“But Hybern—”
Lucien intervened calmly, “I already have my sources looking into it.”
I gave him a beseeching look.
Lucien sighed a bit and said to Tamlin, “If we perhaps trained her in secret—”
“Too many risks, too many variables,” Tamlin countered. “And there will be no conflict with Hybern, no war.”
I snapped, “That’s wishful thinking.”
Lucien muttered something that sounded like a plea to the Cauldron.
Tamlin stiffened. “Describe his map room for me again,” was his only response.
End of discussion. No room for debate.
We stared each other down for a moment, and my stomach twisted further.
He was the High Lord—my High Lord. He was the shield and defender of his people. Of me. And if keeping me safe meant that his people could continue to hope, to build a new life, that he could do the same … I could bow to him on this one thing.
I could do it.
You are no one’s subject.
Maybe Rhysand had altered my mind, shields or no.
The thought alone was enough for me to begin feeding Tamlin details once more.
CHAPTER
8
A week later, the Tithe arrived.
I’d had all of one day with Tamlin—one day spent wandering the grounds, making love in the high grasses of a sunny field, and a quiet, private dinner—before he was called to the border. He didn’t tell me why or where. Only that I was to keep to the grounds, and that I’d have sentries guarding me at all times.
So I spent the week alone, waking in the middle of the night to hurl up my guts, to sob through the nightmares. Ianthe, if she’d learned of her sisters’ massacre in the north, said nothing about it the few times I saw her. And given how little I liked to be pushed into talking about the things that plagued me, I opted not to bring it up during the hours she spent visiting, helping select my clothes, my hair, my jewelry, for the Tithe.
When I’d asked her to explain what to anticipate, she merely said that Tamlin would take care of everything. I should watch from his side, and observe.
Easy enough—and perhaps a relief, to not be expected to speak or act.
But it had been an effort not to look at the eye tattooed into my palm—to remember what Rhys had snarled at me.
Tamlin had only returned the night before to oversee today’s Tithe. I tried not to take it personally, not when he had so much on his shoulders. Even if he wouldn’t tell me much about it beyond what Ianthe had mentioned.
Seated beside Tamlin atop a dais in the manor’s great hall of marble and gold, I endured the endless stream of eyes, of tears, of gratitude and blessings for what I’d done.
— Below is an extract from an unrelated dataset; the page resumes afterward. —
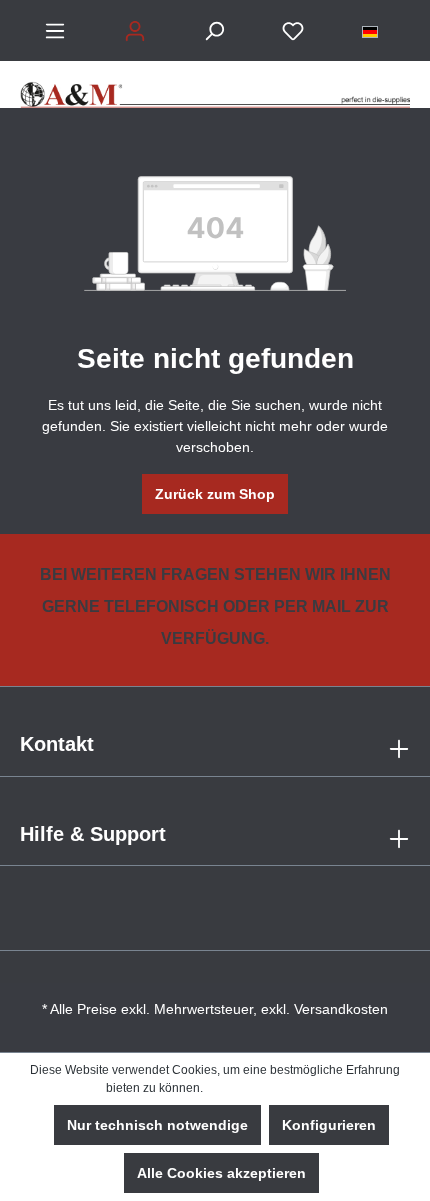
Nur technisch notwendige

In her usual pale blue hooded robe, Ianthe was stationed near the doors, offering benedictions to those that departed, comforting words to those who fell apart entirely in my presence, promises that the world was better now, that good had won out over evil.
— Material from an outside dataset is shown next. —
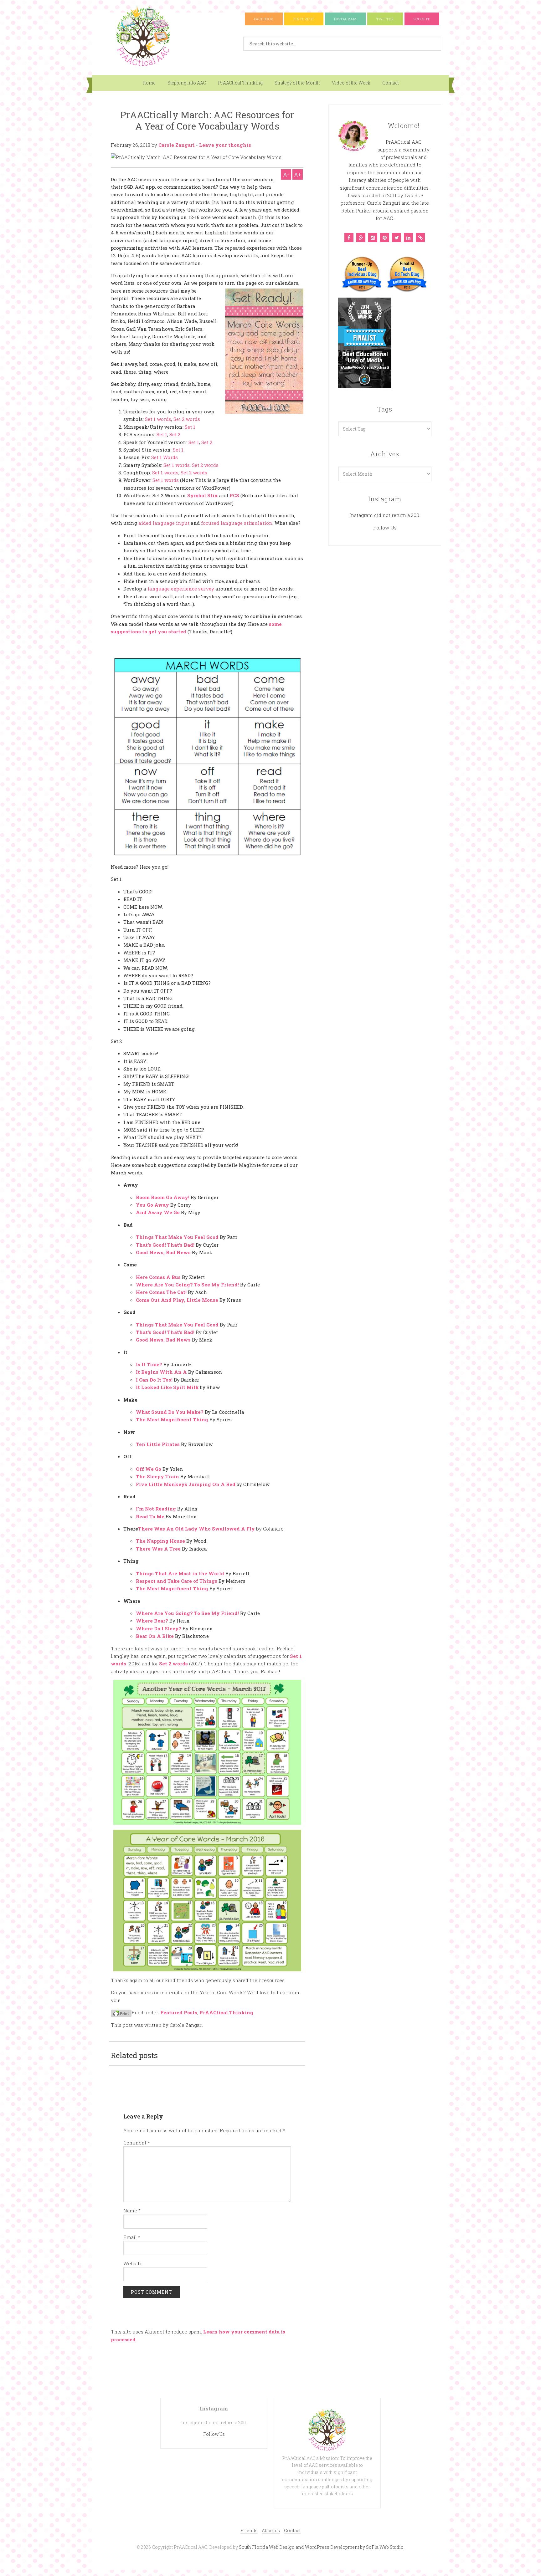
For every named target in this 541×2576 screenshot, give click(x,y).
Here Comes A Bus (158, 1277)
After twenty minutes, I was near fidgeting. After four hours, I stopped hearing entirely.
They kept coming, the emissaries representing every town and people in the Spring Court, bearing their payments in the form of gold or jewels or chickens or crops or clothes. It didn’t matter what it was, so long as it equated to what they owed. Lucien stood at the foot of the dais, tallying every amount, armed to the teeth like the ten other sentries stationed through the hall. The receiving room, Lucien had called it, but it felt a hell of a lot like a throne room to me. I wondered if he’d called it that because the other words …
I’d spent too much time in another throne room. So had Tamlin.
And I hadn’t been seated on a dais like him, but kneeling before it. Approaching it like the slender, gray-skinned faerie slinking from the front of the endless line full of lesser and High Fae.
She wore no clothes. Her long, dark hair hung limp over her high, firm breasts—and her massive eyes were wholly black. Like a stagnant pond. And as she moved, the afternoon light shimmered on her iridescent skin.
Lucien’s face tightened with disapproval, but he made no comment as the lesser faerie lowered her delicate, pointed face, and clasped her spindly, webbed fingers over her breasts.
“On behalf of the water-wraiths, I greet thee, High Lord,” she said, her voice strange and hissing, her full, sensuous lips revealing teeth as sharp and jagged as a pike’s. The sharp angles of her face accentuated those coal-black eyes.
I’d seen her kind before. In the pond just past the edge of the manor. There were five of them who lived amongst the reeds and lilypads. I’d rarely glimpsed more than their shining heads peeking through the glassy surface—had never known how horrific they were up close. Thank the Cauldron I’d never gone swimming in that pond. I had a feeling she’d grab me with those webbed fingers—those jagged nails digging in deep—and drag me beneath the surface before I could scream.
“Welcome,” Tamlin said. Five hours in, and he looked as fresh as he’d been that morning.
I supposed that with his powers returned, few things tired him now.
The water-wraith stepped closer, her webbed, clawed foot a mottled gray. Lucien took a casual step between us.
That was why he’d been stationed on my side of the dais.
I gritted my teeth. Who did they think would attack us in our own home, on our own land, if they weren’t convinced Hybern might be launching an assault? Even Ianthe had paused her quiet murmurings in the back of the hall to monitor the encounter.
Apparently, this conversation was not the same as all the others.